## begin Data supplied

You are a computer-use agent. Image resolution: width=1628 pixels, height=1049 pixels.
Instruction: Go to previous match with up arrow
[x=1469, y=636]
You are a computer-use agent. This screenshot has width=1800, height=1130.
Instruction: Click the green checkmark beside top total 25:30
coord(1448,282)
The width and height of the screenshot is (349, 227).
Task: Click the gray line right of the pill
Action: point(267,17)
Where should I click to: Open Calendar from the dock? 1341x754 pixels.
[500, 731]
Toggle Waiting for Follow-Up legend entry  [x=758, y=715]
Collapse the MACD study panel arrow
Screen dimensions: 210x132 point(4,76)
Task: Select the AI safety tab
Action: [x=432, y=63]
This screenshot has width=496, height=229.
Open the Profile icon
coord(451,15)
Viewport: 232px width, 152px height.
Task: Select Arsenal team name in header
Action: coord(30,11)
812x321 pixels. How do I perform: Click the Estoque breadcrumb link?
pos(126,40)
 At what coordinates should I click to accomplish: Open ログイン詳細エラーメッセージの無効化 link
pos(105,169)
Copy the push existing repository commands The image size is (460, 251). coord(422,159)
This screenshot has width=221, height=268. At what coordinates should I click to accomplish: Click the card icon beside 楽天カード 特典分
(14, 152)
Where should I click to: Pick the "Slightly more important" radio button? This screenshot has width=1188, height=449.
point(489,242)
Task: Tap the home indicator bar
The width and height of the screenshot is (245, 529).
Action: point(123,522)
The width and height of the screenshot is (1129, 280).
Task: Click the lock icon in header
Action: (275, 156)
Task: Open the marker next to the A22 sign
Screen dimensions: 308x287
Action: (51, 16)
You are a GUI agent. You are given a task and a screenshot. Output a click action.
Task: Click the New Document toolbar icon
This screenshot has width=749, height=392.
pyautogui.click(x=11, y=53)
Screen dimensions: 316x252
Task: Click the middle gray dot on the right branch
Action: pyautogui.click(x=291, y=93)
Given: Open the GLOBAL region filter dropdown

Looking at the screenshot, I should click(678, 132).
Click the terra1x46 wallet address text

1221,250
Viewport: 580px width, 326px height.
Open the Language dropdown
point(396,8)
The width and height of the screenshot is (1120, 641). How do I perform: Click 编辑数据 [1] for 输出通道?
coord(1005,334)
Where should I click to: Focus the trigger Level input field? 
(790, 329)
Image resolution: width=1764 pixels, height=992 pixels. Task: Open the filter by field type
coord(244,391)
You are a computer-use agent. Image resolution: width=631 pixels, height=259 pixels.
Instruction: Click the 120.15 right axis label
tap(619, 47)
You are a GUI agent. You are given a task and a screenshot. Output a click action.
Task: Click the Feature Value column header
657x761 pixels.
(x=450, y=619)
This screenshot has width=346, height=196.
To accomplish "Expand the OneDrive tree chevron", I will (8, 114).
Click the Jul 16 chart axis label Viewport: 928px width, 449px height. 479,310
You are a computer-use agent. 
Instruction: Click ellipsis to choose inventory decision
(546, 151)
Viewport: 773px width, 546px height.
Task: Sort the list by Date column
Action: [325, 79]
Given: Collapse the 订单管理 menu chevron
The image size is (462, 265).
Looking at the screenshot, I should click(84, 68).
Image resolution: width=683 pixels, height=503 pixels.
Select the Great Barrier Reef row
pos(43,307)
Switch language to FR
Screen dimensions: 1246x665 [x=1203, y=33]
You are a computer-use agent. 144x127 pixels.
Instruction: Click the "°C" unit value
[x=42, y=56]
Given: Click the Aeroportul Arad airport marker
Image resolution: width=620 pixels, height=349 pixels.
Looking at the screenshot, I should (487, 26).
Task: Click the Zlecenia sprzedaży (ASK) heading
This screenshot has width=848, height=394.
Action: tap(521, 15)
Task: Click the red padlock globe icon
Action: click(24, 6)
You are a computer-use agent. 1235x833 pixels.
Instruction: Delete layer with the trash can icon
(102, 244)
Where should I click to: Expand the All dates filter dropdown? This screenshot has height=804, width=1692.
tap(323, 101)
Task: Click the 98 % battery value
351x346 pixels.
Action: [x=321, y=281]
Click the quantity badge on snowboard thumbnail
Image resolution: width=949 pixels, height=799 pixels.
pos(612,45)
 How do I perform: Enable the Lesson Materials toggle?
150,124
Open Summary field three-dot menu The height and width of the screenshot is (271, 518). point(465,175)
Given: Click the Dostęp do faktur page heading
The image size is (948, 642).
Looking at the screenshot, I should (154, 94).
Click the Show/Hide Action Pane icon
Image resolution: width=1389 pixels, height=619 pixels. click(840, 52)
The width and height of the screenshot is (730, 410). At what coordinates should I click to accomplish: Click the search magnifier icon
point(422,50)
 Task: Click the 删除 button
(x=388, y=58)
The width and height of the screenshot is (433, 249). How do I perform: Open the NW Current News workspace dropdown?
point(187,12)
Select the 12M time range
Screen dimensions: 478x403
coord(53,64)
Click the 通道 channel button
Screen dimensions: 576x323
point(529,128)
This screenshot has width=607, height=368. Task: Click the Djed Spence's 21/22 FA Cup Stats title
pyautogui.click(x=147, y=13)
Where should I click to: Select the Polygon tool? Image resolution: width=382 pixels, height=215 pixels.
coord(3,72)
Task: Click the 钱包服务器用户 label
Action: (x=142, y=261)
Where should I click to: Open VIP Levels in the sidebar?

## end Data supplied

Instruction: Duplicate the stretch of the listing from the line containing "Click the Show/Hide Action Pane icon" through the line containing "Action: (x=142, y=261)", including both.

Answer to this problem:
Click the Show/Hide Action Pane icon
Image resolution: width=1389 pixels, height=619 pixels. click(840, 52)
The width and height of the screenshot is (730, 410). At what coordinates should I click to accomplish: Click the search magnifier icon
point(422,50)
 Task: Click the 删除 button
(x=388, y=58)
The width and height of the screenshot is (433, 249). How do I perform: Open the NW Current News workspace dropdown?
point(187,12)
Select the 12M time range
Screen dimensions: 478x403
coord(53,64)
Click the 通道 channel button
Screen dimensions: 576x323
point(529,128)
This screenshot has width=607, height=368. Task: Click the Djed Spence's 21/22 FA Cup Stats title
pyautogui.click(x=147, y=13)
Where should I click to: Select the Polygon tool? Image resolution: width=382 pixels, height=215 pixels.
coord(3,72)
Task: Click the 钱包服务器用户 label
Action: (x=142, y=261)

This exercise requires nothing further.